Beans and a host of vegetables top the list of antioxidant-rich foods
By Jeanie Lerche Davis
WebMD Weight Loss Clinic-Feature

The lowly bean has been boosted to star status. A ground-breaking study that looked at numerous foods says beans -- red, black, pinto, kidney -- are high-octane sources of antioxidants.

Antioxidants are the disease-fighting compounds that Mother Nature puts in foods to help our bodies stay healthy, explains researcher Jeffrey Blumberg, PhD, professor of nutrition at Tufts University in Boston. "Our job is to take advantage of those antioxidants."

The USDA guidelines recommend eating a variety of fruits and vegetables each day, selecting from all five vegetable subgroups: dark green vegetables, legumes (beans), starchy vegetables, orange vegetables, and other vegetables.
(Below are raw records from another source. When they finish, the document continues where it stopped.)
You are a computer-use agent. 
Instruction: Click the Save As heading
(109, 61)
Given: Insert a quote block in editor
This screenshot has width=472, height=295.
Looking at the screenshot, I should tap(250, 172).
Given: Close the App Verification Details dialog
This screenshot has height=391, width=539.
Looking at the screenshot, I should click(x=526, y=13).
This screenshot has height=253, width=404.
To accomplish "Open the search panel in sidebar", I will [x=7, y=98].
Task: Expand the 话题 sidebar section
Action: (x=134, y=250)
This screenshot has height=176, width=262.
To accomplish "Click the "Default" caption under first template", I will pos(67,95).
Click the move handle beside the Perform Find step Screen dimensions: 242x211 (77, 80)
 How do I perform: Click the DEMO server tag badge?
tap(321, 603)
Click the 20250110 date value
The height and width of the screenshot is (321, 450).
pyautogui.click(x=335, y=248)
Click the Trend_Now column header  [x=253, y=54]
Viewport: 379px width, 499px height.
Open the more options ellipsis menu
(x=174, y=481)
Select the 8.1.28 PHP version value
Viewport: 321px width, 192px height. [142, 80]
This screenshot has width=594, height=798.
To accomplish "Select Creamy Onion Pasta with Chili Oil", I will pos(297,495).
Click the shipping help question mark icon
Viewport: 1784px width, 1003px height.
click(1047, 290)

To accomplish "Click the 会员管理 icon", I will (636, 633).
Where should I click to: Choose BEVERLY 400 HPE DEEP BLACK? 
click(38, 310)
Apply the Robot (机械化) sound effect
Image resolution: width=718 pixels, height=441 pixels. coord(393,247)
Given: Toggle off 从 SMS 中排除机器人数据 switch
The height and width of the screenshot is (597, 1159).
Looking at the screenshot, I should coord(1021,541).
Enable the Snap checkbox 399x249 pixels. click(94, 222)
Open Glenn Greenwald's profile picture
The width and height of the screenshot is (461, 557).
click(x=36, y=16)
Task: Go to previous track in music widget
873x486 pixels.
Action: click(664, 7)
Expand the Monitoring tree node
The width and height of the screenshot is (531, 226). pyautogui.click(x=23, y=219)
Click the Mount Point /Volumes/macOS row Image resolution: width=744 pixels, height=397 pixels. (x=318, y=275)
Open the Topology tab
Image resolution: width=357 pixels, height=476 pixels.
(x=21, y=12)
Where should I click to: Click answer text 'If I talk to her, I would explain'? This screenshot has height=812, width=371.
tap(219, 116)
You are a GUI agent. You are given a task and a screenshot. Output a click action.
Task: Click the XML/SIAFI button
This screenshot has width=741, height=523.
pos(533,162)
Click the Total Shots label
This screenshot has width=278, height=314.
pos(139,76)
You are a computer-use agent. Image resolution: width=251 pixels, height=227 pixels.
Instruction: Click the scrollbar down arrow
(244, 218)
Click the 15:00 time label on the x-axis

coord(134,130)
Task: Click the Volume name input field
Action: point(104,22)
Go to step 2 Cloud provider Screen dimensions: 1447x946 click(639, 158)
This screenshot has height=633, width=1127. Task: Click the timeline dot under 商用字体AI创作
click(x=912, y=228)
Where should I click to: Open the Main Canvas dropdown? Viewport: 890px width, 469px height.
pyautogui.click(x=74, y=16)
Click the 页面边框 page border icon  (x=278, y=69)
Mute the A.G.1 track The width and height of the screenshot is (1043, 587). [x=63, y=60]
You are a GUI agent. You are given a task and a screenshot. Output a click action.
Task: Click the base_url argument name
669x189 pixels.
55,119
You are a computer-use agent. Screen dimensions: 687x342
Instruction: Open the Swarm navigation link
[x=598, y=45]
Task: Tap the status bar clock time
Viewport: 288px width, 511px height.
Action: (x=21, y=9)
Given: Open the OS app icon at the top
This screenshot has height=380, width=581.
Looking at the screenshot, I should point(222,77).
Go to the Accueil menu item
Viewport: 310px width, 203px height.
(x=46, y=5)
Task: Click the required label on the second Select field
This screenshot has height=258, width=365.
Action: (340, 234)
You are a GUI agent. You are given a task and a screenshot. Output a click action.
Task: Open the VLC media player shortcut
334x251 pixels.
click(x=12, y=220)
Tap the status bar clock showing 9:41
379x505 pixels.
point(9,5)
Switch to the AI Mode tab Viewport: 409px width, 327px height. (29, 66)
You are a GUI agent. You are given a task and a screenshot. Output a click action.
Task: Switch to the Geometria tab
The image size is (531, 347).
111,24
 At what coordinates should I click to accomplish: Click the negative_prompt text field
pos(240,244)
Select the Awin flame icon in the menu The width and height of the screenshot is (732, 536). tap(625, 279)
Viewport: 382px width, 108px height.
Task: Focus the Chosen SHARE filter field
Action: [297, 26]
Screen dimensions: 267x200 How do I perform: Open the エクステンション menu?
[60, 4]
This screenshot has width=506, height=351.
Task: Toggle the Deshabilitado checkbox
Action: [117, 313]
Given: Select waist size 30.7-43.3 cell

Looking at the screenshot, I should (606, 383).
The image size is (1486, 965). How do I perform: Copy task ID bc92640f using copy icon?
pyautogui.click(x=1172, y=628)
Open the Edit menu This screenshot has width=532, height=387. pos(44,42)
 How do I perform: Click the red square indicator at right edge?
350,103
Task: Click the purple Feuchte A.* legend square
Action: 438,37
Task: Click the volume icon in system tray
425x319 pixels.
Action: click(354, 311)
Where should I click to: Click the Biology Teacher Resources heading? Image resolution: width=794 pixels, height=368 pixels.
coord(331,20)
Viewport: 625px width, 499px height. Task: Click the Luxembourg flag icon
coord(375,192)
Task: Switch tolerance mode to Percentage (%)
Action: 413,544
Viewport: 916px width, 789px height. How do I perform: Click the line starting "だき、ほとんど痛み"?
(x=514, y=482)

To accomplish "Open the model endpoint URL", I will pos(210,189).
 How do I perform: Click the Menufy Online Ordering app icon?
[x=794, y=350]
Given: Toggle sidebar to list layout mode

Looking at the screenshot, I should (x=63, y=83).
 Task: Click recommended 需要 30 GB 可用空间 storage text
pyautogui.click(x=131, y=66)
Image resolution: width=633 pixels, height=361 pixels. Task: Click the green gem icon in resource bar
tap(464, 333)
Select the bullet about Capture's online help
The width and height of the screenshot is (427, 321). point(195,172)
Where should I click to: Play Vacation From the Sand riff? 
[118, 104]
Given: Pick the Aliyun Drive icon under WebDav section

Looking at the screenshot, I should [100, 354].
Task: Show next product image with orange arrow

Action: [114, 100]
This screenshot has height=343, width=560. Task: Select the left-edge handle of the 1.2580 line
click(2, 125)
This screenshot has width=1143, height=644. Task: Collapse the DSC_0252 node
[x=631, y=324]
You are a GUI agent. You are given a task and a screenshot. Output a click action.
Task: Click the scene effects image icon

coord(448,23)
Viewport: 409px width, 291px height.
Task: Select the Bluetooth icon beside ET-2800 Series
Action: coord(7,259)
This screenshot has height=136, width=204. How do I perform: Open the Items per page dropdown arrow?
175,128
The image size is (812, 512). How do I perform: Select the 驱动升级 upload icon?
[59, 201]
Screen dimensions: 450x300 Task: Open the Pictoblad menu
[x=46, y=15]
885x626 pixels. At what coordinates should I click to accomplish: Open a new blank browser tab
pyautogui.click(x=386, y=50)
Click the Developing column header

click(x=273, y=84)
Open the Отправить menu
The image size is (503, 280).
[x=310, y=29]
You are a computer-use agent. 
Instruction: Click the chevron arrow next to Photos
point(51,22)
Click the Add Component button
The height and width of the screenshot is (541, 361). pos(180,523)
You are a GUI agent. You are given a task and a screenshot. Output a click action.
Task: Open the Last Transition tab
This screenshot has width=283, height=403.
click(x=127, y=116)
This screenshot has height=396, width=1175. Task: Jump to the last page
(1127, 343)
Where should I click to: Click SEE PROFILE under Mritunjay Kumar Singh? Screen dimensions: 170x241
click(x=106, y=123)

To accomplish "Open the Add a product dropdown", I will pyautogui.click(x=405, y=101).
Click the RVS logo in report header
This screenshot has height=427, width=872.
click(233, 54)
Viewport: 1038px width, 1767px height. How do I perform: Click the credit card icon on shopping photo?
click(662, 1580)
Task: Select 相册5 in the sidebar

They also suggest eating at least two and a half cups of vegetables daily for people eating 2,000 calories.

Which of these are the best antioxidant foods? Researchers used advanced technology to study 100 fruits, vegetables, and other food sources to measure the levels of antioxidants. Beans were the clear winners, but so was a quirky mix of other veggies -- artichoke hearts, russet potatoes, sweet potatoes, spinach, and eggplant.

Knowing which foods have the most antioxidants is important, because in today's polluted world, the human body needs all the help it can get to fight disease-causing free radicals. That's what antioxidants do -- stop free radicals from damaging other cells in your body.

The biggest class of antioxidants is flavonoids. Researchers have identified some 5,000 different flavonoids fruits and vegetables, explains Ronald Prior, PhD, a chemist and nutritionist with the USDA's Arkansas Children's Nutrition Center in Little Rock, Ark. He authored the groundbreaking antioxidant measure study.

Yet the body simply doesn't absorb all flavonoids equally well - that is, not all are as bioavailable as others. "Bioavailability has to do with absorption or metabolism in the gut, a process we know very little about," Prior says.

Here's the science behind it: An antioxidant attached to a fiber or sugar molecule may require certain enzymes in the gut to help absorption, he explains. If those enzymes are there, the flavonoid is absorbed. Some flavonoids simply don't seem to get absorbed. It's still relatively a mystery what happens in the gut, Prior notes.

Cooking some vegetables even slightly can help boost bioavailability, Prior says. "Tomatoes are a classic example. Flavonoids in cooked tomatoes are better absorbed than raw tomatoes. We don't know for sure what's happening in the gut, but we do know this is true."

However, cooking is not always good. It kills antioxidants in some foods, he says. Until researchers figure it out, "aim to eat those at the higher end of the antioxidant chart," says Prior.

The Antioxidant Winner: Beans

Prior's study found beans to be clear winners - one-half cup of red beans yields 13,727 antioxidants; red kidney beans have 13,259; pinto beans, 11,864; and black beans, 4,191. Beans are inexpensive and filling. Classic meals such as beans and rice, beans in a burrito, split pea soup, and a peanut butter sandwich are bean naturals. (Peanuts are not nuts; they are in the same family of plants as beans and peas.)